Would you print only the lines running from the one with "Given: Reply to the four-flame emoji comment" to the final line of the data below, word for word and without pictures?

Stored data
[Start of Attachment]
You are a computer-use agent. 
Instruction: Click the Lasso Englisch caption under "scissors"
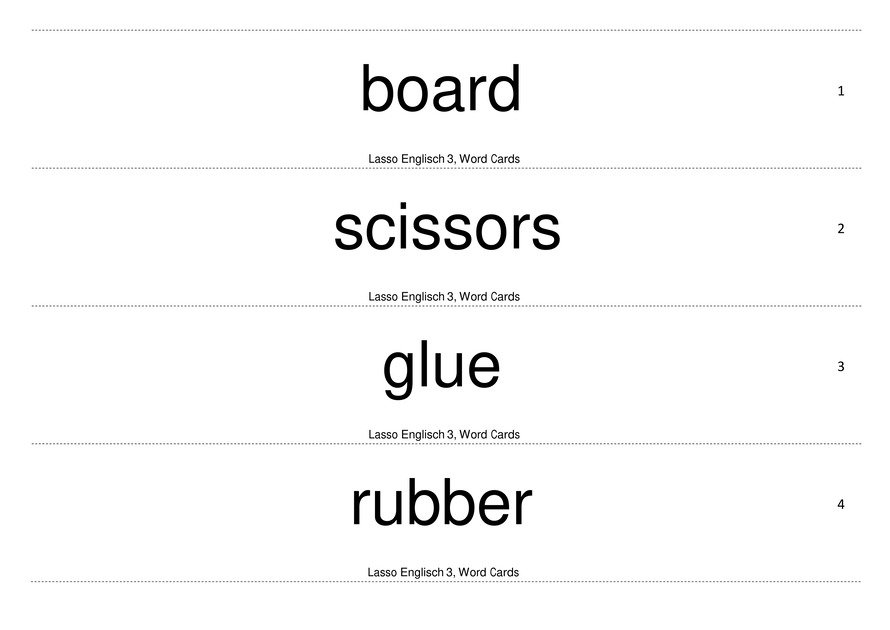click(444, 297)
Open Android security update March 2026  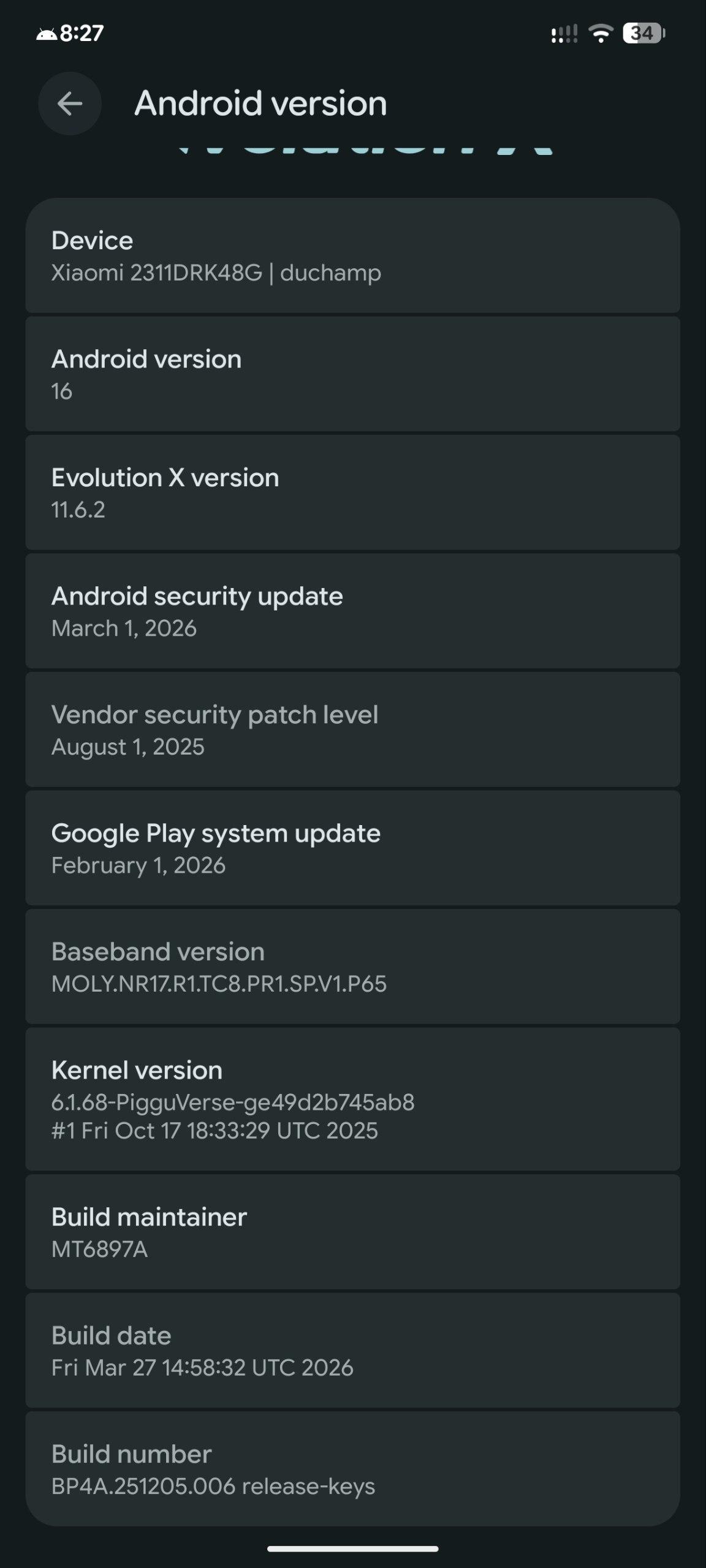point(352,611)
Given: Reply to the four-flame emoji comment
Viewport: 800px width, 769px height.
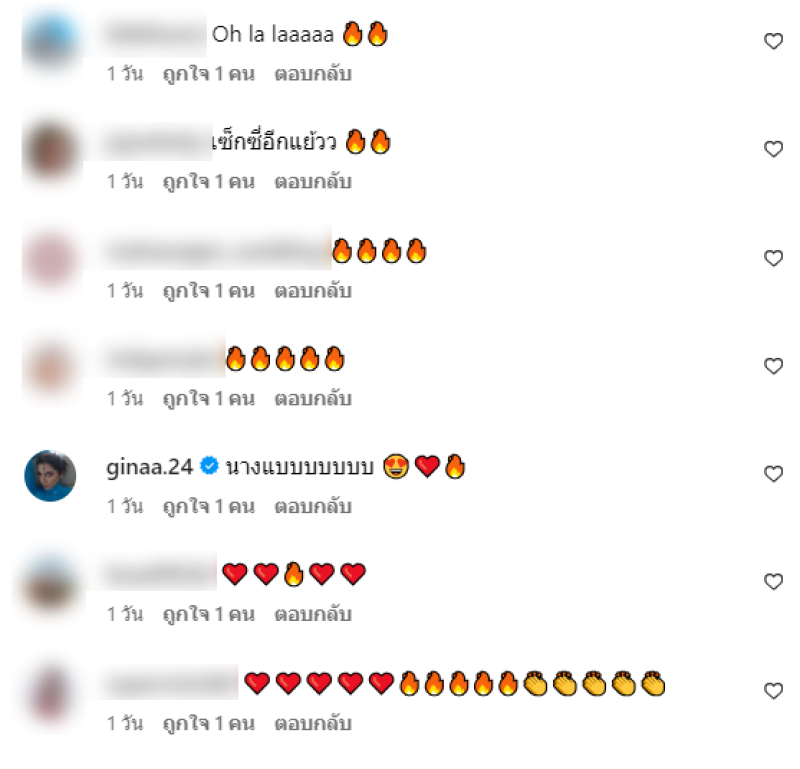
[End of Attachment]
» **Answer box**
Given: Reply to the four-flame emoji comment
Viewport: 800px width, 769px height.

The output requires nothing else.